====== Lesetext ======

Schmerzensfrau mit Mission - epd medien

20.05.2025 11:28

In "Der Tote in der Schlucht" zeigt sich einmal mehr die hohe Qualität der österreichischen Landkrimis: Patricia Aulitzky spielt hier die Kommissarin Lisa Kuen mit einer traumatischen familiären Vergangenheit.

Landkrimi im ZDF: "Der Tote in der Schlucht"

Lisa Kuen (Patricia Aulitzky) und Alexander Yüsüf-Demir (Dominik Raneburger) ermitteln gemeinsam in Innsbruck

epd Um den Schauplatz und die zwei prägenden Figuren dieses Landkrimis eindrücklich zu etablieren, reicht Regisseurin Mirjam Unger der Vorspann aus: Da joggt die Kommissarin Lisa Kuen (Patricia Aulitzky), bekleidet mit einem roten Sportdress, der den Blick auf ihren tätowierten Oberarm freigibt, die endlos scheinenden Stufen der Innsbrucker Bergiselschanze hoch. Und der Häftling Andy Colussi (Bernhard Schir), der sich FREI-HEIT auf die Finger tätowiert hat, absolviert die letzten Formalitäten, bevor sich das Gefängnistor öffnet und er auf eine Schnellstraße vor Alpenkulisse tritt. Warum der Mann sieben Jahre einsaß, zeigt eine kurze Rückblende: Er war an einem Raubüberfall auf einen Geldtransporter beteiligt, bei dem seine Komplizin die Nerven verlor und einen der beiden Fahrer erschoss.

======

* [Kurze Aufgabe A]:
Ändere bitte in den Einträgen den Abschnitt, der mit der Zeile beginnt, die "臺北亮點 (35, 218)" enthält, und bis zum Ende der Einträge reicht: Ersetze darin "Privacy Policy" durch "Privacy Notice", und gib den Abschnitt sonst unverändert wieder.
Die Einträge stehen in keinem Zusammenhang mit der Filmkritik.

====== Auszug Datensatz ======

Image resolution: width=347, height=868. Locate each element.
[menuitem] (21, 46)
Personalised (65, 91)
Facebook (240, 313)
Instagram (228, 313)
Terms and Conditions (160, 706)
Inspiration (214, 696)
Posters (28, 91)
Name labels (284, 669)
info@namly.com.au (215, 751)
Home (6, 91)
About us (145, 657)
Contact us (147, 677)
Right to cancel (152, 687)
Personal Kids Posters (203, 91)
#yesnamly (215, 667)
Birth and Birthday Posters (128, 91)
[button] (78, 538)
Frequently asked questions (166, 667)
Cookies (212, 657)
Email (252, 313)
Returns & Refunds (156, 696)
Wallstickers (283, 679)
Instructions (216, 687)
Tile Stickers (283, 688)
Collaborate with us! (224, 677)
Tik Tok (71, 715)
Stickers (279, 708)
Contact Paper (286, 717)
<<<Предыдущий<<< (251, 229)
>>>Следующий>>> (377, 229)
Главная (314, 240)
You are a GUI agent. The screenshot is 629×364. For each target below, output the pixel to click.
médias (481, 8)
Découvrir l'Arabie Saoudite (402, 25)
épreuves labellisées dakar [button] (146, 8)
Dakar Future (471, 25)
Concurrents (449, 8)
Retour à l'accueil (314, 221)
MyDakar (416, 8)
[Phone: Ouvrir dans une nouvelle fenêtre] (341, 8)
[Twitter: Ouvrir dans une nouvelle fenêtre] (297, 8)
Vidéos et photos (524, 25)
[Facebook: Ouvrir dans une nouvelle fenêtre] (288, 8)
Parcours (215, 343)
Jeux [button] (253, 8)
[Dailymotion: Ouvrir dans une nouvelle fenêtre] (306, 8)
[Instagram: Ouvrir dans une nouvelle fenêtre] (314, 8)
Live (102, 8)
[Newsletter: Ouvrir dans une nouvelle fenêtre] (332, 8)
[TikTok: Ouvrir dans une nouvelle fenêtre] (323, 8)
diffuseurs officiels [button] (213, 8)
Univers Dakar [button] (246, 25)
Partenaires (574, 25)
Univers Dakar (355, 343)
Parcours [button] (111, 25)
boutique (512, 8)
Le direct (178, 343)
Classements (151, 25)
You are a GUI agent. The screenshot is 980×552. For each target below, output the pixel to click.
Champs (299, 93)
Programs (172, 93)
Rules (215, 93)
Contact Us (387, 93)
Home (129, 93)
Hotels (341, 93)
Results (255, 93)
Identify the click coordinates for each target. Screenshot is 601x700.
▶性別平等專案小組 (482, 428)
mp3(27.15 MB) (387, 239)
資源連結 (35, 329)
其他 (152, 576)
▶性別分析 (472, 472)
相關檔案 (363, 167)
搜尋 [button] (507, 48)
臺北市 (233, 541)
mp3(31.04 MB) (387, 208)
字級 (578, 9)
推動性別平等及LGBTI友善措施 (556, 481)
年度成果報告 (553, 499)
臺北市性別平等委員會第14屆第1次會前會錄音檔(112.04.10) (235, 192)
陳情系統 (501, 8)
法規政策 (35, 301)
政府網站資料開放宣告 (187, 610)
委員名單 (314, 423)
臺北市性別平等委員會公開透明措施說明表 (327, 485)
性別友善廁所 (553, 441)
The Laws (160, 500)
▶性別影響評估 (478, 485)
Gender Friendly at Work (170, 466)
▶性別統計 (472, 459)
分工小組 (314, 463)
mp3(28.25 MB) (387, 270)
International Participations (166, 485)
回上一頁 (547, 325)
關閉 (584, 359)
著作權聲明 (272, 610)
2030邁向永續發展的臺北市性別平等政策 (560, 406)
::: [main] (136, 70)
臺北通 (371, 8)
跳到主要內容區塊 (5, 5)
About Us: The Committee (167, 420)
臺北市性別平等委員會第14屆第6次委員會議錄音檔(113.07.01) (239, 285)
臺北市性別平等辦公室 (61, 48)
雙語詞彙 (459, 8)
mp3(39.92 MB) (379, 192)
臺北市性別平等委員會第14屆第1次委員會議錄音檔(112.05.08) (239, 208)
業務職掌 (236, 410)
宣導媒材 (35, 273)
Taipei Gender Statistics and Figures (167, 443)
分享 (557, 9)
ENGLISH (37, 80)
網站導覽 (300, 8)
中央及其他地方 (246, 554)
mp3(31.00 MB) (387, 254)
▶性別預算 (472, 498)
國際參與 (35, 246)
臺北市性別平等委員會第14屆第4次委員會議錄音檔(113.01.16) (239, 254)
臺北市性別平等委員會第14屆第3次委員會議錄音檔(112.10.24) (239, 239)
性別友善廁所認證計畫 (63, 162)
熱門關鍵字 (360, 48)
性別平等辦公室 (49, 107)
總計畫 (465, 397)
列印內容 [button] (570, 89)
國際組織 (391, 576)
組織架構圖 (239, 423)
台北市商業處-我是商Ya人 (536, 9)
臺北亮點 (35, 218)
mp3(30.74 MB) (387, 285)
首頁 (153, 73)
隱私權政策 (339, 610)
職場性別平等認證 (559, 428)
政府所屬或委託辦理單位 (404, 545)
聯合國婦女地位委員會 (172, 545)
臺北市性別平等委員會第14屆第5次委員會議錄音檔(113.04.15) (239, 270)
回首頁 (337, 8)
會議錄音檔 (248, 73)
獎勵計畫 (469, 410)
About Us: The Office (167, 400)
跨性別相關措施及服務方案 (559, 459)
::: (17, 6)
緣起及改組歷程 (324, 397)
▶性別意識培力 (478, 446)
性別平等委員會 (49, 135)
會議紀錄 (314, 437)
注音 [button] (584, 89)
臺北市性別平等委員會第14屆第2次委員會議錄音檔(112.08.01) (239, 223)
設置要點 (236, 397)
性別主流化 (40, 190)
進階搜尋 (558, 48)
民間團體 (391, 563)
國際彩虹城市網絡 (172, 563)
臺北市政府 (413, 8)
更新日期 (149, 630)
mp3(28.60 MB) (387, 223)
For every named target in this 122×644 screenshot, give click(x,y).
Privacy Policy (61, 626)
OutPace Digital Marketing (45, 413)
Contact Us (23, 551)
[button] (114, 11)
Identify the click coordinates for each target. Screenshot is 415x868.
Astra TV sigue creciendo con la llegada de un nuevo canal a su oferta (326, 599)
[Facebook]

======

* [Kurze Aufgabe B]:
Wer führt laut der Filmkritik Regie bei "Der Tote in der Schlucht"?

* [Vollständige Antwort A]:
臺北亮點 (35, 218)
mp3(30.74 MB) (387, 285)
首頁 (153, 73)
隱私權政策 (339, 610)
職場性別平等認證 (559, 428)
政府所屬或委託辦理單位 (404, 545)
聯合國婦女地位委員會 (172, 545)
臺北市性別平等委員會第14屆第5次委員會議錄音檔(113.04.15) (239, 270)
回首頁 (337, 8)
會議錄音檔 (248, 73)
獎勵計畫 (469, 410)
About Us: The Office (167, 400)
跨性別相關措施及服務方案 (559, 459)
::: (17, 6)
緣起及改組歷程 (324, 397)
▶性別意識培力 (478, 446)
性別平等委員會 (49, 135)
會議紀錄 (314, 437)
注音 [button] (584, 89)
臺北市性別平等委員會第14屆第2次委員會議錄音檔(112.08.01) (239, 223)
設置要點 (236, 397)
性別主流化 (40, 190)
進階搜尋 (558, 48)
民間團體 (391, 563)
國際彩虹城市網絡 (172, 563)
臺北市政府 (413, 8)
更新日期 (149, 630)
mp3(28.60 MB) (387, 223)
For every named target in this 122×644 screenshot, give click(x,y).
Privacy Notice (61, 626)
OutPace Digital Marketing (45, 413)
Contact Us (23, 551)
[button] (114, 11)
Identify the click coordinates for each target. Screenshot is 415x868.
Astra TV sigue creciendo con la llegada de un nuevo canal a su oferta (326, 599)
[Facebook]

* [Vollständige Antwort B]:
Mirjam Unger